● Requirement: Copy out the records word for word, from the very first line down to and including the line that contains "point(119,61)".

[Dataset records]
────────────────────
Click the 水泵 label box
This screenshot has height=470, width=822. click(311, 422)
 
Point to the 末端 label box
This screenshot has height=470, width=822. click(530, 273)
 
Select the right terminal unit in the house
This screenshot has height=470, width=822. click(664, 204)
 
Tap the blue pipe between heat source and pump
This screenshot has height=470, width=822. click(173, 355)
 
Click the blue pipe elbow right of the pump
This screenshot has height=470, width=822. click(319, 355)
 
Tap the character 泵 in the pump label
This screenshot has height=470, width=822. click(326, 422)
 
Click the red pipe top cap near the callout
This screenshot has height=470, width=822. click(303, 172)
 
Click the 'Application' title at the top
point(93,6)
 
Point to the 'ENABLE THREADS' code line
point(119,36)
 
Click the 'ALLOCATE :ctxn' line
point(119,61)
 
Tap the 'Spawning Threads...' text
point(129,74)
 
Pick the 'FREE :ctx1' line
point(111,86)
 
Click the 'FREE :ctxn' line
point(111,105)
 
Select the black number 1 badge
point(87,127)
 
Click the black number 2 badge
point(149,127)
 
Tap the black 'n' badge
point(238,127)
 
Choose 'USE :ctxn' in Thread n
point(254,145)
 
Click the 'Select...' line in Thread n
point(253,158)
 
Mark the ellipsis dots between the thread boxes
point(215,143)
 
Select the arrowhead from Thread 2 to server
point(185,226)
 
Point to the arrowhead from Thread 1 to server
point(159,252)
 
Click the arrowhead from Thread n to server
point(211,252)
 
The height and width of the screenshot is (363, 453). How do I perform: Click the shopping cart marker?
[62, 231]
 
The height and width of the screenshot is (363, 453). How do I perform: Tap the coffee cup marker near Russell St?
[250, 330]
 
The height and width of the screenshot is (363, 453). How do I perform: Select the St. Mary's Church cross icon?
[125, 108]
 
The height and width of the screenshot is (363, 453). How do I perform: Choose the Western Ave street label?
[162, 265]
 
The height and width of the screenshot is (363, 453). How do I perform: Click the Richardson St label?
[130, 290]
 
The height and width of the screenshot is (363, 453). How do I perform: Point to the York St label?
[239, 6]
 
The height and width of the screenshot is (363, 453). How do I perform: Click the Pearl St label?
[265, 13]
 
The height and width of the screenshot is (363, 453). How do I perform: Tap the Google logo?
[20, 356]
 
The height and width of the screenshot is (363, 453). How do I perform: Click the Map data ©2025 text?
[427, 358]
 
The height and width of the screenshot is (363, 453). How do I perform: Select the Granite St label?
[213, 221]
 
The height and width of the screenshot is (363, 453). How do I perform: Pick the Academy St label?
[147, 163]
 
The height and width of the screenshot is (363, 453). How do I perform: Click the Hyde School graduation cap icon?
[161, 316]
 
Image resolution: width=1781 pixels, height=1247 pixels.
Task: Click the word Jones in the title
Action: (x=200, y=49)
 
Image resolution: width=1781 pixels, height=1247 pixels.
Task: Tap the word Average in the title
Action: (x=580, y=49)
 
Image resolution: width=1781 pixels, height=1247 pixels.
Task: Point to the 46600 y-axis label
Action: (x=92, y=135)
────────────────────
● Exercise output:
Click the 水泵 label box
This screenshot has height=470, width=822. click(311, 422)
 
Point to the 末端 label box
This screenshot has height=470, width=822. click(530, 273)
 
Select the right terminal unit in the house
This screenshot has height=470, width=822. click(664, 204)
 
Tap the blue pipe between heat source and pump
This screenshot has height=470, width=822. click(173, 355)
 
Click the blue pipe elbow right of the pump
This screenshot has height=470, width=822. click(319, 355)
 
Tap the character 泵 in the pump label
This screenshot has height=470, width=822. click(326, 422)
 
Click the red pipe top cap near the callout
This screenshot has height=470, width=822. click(303, 172)
 
Click the 'Application' title at the top
point(93,6)
 
Point to the 'ENABLE THREADS' code line
point(119,36)
 
Click the 'ALLOCATE :ctxn' line
point(119,61)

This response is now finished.